### Exercise directions
Count how many of the lines below contain the string "workspace", treating uppercase and lowercase letters as distinct, and give only that number.

begin Exercise inputs

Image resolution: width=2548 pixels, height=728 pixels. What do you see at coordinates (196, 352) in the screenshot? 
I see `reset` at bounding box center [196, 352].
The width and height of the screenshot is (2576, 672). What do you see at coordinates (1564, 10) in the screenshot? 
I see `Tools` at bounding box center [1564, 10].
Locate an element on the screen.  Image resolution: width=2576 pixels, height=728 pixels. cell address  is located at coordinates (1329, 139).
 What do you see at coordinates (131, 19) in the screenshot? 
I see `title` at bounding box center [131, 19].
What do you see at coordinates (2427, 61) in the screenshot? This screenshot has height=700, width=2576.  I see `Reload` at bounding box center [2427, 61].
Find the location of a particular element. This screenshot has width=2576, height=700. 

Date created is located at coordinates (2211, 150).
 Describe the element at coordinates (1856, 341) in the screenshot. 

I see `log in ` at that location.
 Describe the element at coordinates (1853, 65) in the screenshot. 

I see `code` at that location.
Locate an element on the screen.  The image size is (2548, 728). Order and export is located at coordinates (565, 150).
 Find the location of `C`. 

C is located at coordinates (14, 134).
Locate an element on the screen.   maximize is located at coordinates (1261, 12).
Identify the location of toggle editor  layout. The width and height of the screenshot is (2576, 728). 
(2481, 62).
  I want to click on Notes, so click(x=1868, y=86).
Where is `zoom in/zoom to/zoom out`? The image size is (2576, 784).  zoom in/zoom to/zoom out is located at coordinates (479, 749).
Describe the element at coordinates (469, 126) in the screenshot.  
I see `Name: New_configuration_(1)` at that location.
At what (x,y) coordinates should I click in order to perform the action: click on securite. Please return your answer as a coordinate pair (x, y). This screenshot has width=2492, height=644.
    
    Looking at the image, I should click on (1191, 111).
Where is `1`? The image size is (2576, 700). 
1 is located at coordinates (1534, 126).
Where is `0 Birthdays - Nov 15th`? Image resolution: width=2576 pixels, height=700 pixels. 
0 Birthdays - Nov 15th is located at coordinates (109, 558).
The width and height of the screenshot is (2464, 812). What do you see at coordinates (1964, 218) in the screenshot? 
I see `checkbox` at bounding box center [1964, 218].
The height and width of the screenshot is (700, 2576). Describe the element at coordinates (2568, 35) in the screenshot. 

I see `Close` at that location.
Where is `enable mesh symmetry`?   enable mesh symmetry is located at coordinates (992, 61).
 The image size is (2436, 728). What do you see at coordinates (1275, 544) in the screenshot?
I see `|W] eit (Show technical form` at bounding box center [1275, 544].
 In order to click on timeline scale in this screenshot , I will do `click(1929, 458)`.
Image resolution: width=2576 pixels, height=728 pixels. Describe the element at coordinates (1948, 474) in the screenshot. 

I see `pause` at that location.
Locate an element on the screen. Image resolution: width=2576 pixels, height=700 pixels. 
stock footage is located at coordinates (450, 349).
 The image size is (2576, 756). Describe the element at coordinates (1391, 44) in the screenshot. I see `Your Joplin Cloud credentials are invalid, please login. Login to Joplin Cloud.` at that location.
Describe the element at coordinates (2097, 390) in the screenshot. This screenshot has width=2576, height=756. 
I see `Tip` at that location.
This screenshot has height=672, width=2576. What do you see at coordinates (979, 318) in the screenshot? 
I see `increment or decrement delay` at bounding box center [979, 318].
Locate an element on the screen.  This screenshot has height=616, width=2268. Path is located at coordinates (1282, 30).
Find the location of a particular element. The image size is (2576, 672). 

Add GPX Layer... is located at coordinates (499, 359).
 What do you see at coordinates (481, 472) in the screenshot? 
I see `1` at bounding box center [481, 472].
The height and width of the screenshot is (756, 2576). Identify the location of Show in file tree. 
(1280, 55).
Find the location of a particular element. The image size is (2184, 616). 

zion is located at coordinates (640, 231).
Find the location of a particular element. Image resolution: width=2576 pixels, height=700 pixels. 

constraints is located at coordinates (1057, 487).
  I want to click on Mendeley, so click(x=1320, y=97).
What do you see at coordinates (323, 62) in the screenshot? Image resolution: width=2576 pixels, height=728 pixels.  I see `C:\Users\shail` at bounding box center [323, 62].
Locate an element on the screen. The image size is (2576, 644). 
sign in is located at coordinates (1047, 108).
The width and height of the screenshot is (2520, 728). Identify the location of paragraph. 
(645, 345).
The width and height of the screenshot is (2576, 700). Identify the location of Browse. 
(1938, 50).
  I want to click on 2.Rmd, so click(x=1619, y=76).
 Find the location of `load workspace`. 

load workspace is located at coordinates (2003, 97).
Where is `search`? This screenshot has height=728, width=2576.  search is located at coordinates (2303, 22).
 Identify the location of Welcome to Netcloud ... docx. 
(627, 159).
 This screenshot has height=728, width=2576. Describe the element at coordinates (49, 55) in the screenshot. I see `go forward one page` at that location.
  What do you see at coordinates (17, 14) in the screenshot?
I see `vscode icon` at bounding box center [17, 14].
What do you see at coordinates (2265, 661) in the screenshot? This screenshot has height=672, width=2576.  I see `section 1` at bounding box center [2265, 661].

end Exercise inputs

### Result of the task
2